_Brano_.
"""

È questa la domanda a cui hanno risposto i relatori della tavola rotonda tenuta ad Ancona in occasione della Settimana di preghiera per l’unità dei cristiani (Spuc).

All’evento, organizzato nella Facoltà di economia dell’università cittadina lo scorso 20 gennaio, sono intervenuti la prof.ssa Rosanna Virgili, per la Chiesa cattolica; p. Ionel Barbarasa, per la Chiesa ortodossa romena; e il past. Davide Romano, per la Chiesa avventista.
“C’è ancora speranza” è stata la risposta unanime dei tre relatori, nonostante il tempo difficile in cui viviamo a causa della pandemia, della guerra in Ucraina e della crisi energetica, ecologica ed economica, perché chi crede in Dio ha sempre la speranza nel cuore e si impegna per annunciarla agli altri con la propria vita e testimonianza.

P. Ionel Barbarasa ha sottolineato che “c’è speranza per l’umanità perché Gesù Cristo è risorto per noi”. Ha poi sottolineato il carattere comunitario della speranza e che il tempo in cui “viviamo è tempo dell’attesa paziente. Tutte le sofferenze nel mondo non rappresentano il dolore dell’agonia, ma quello della partoriente. Questa è la certezza dell’amore e della speranza cristiana”.

È seguito l’intervento della prof.ssa Rosanna Virgili che ha parlato dei tempi difficili che stiamo vivendo, e la paura che tutto possa precipitare e finire. “Credo invece che la speranza sia proprio da coltivare quando ci sono il buio e i momenti di crisi. Nella Bibbia, infatti, troviamo i profeti di speranza proprio durante la guerra, la fame e la pestilenza. Il momento di grande crisi del nostro tempo dobbiamo quindi viverlo come le doglie del parto, qui sta la fede”.

"""

_Svolga quanto segue_.
1: Stabilisca se ciascuna affermazione concorda con il resoconto della tavola rotonda di Ancona, rispondendo sì o no e citando le parole decisive del resoconto. (a) L’evento si è tenuto nella Facoltà di economia dell’università cittadina. (b) Il past. Davide Romano è intervenuto per la Chiesa ortodossa romena. (c) Secondo p. Ionel Barbarasa, le sofferenze nel mondo rappresentano il dolore dell’agonia.
2: Scriva il seguito del resoconto della tavola rotonda di Ancona, riprendendo subito dopo l’ultima frase riportata.
Le righe riportate più avanti costituiscono materiale a sé, distinto dal resoconto della tavola rotonda di Ancona.

_Insieme di dati_.
"""

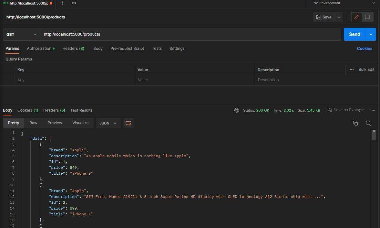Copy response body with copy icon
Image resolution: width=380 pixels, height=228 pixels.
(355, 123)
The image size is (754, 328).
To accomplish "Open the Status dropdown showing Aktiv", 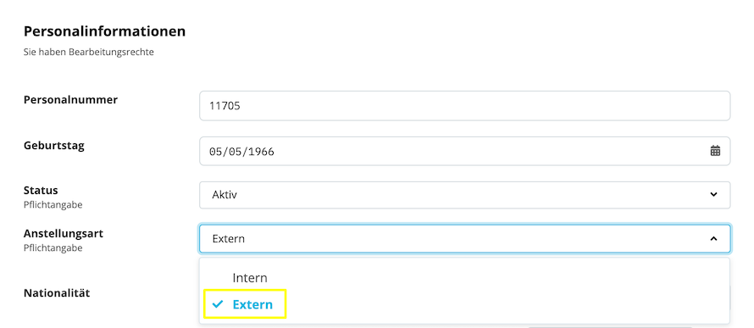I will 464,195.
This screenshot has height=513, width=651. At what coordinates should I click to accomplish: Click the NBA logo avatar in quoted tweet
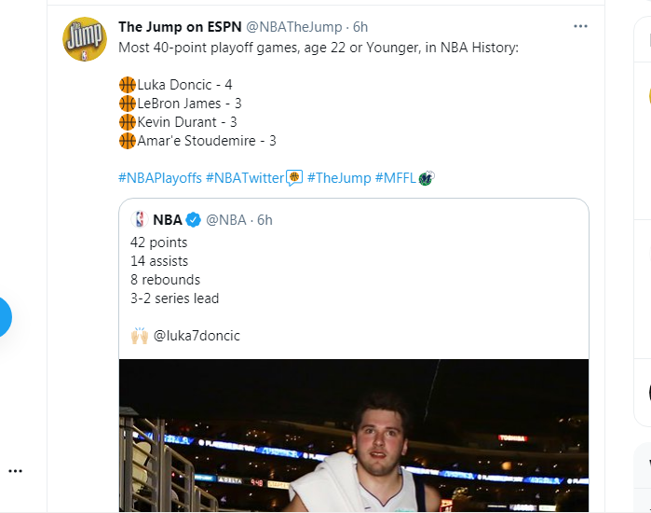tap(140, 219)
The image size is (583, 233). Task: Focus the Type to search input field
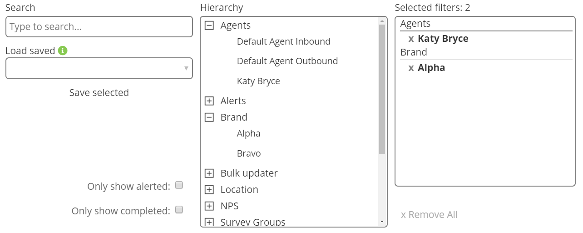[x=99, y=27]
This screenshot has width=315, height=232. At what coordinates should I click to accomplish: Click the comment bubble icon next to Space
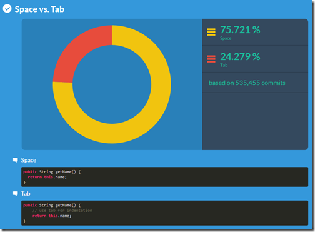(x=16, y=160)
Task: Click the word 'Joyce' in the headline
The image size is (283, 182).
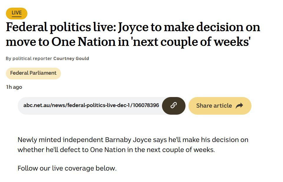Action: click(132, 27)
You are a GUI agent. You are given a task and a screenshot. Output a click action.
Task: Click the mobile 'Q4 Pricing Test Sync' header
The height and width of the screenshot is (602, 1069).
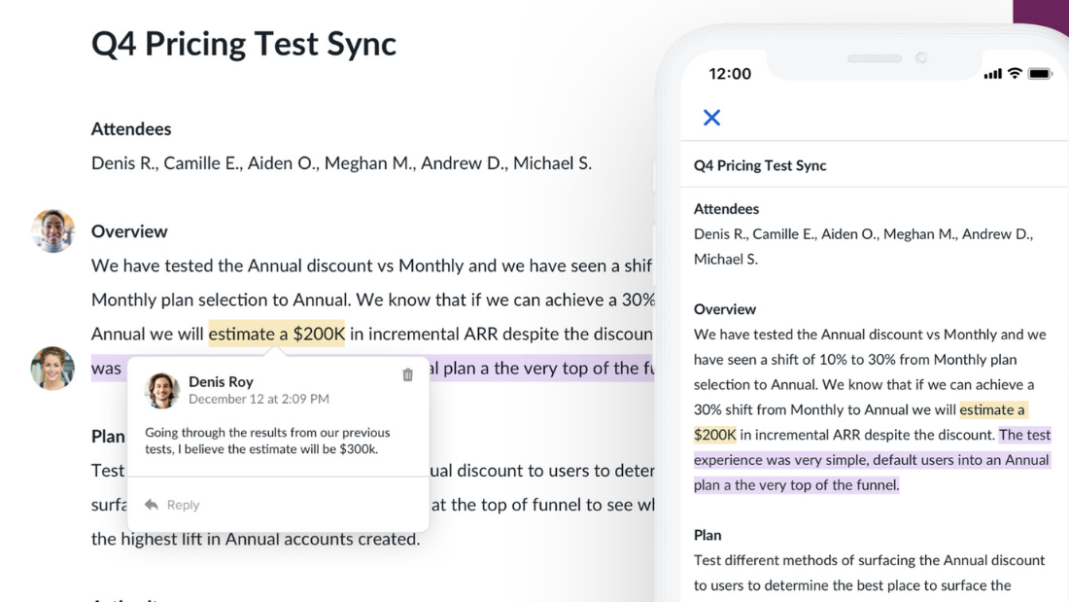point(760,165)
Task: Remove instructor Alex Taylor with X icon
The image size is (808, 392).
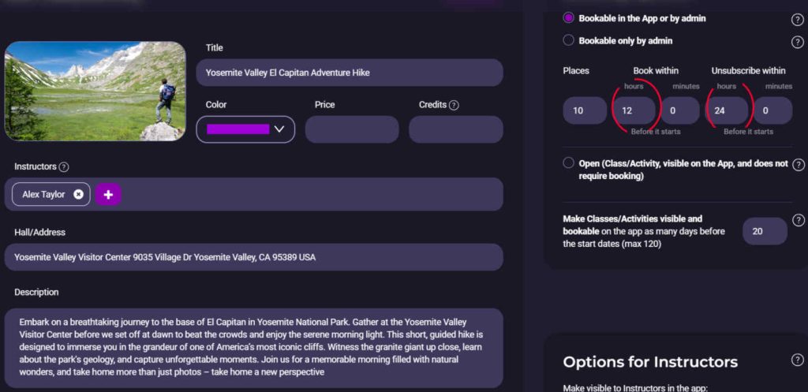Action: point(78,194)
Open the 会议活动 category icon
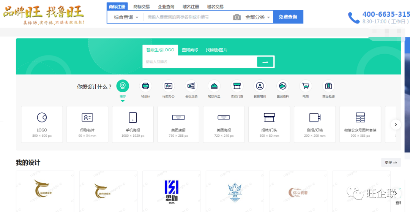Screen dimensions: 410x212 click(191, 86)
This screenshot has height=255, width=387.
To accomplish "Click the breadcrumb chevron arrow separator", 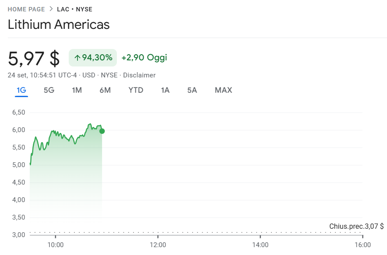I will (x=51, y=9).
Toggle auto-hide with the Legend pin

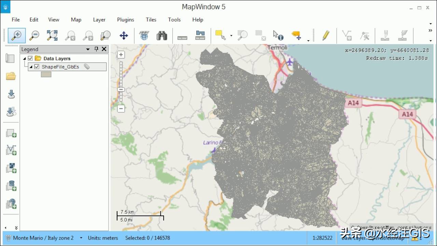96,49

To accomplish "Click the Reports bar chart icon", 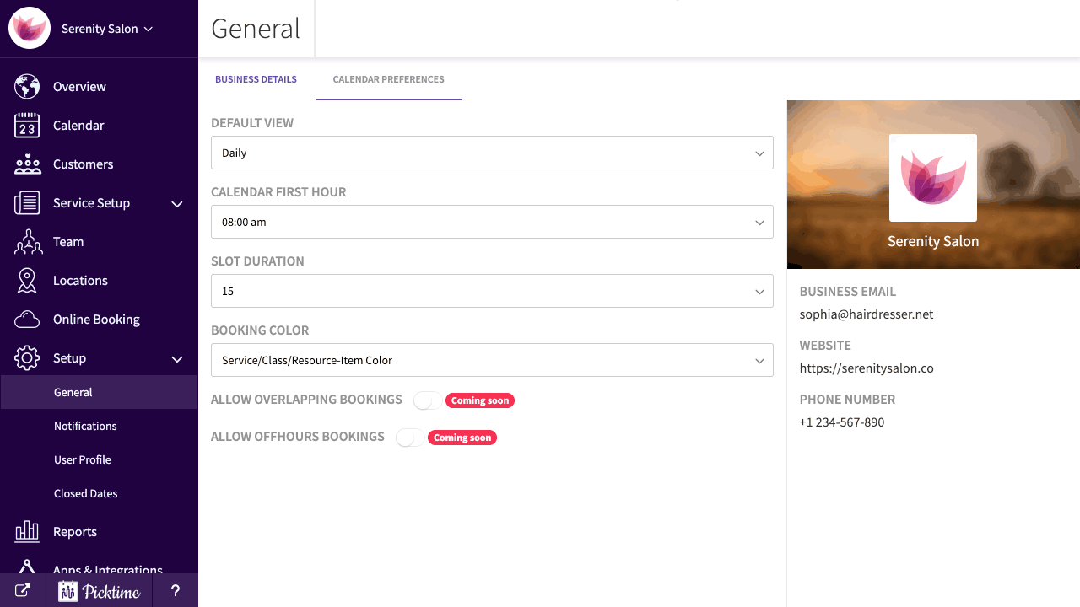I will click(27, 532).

"""
"""

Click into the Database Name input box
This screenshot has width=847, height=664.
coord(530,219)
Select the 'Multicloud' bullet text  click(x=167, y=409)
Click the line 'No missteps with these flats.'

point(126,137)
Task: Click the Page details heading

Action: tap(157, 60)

"""

_Risposte_.
1:
(a) Sì: "organizzato nella Facoltà di economia dell’università cittadina"
(b) No: "il past. Davide Romano, per la Chiesa avventista"
(c) No: "Tutte le sofferenze nel mondo non rappresentano il dolore dell’agonia, ma quello della partoriente."

2:
Infine, il past. Davide Romano ha dichiarato che “sì, c’è ancora speranza per l’umanità, innanzitutto perché abbiamo la certezza dell’intervento di Dio nella storia. Speranza che riposa nella pace e nella provvidenza di Dio. È la fiducia di chi sa che Dio opera. La Bibbia ci insegna che la speranza è innescata dalla promessa dell’Evangelo, dalla promessa di Dio e, dunque, se entra in gioco Dio nella storia con la sua salvezza, ognuno deve nutrire la speranza che l’umanità non è nella fase di definitivo tramonto della sua esistenza. Questa certezza mi impegna come credente, impegna le Chiese e le comunità, affinché dei presìdi di speranza vengano salvaguardati. La Chiesa può essere ed è stata storicamente un presidio di speranza, ma ci sono anche altri presìdi laici, come ad esempio i Parlamenti, che sono frammenti di agire comunitario più fragili, ma proprio per questo hanno bisogno di tutto il nostro impegno e di tutta la nostra solidarietà”.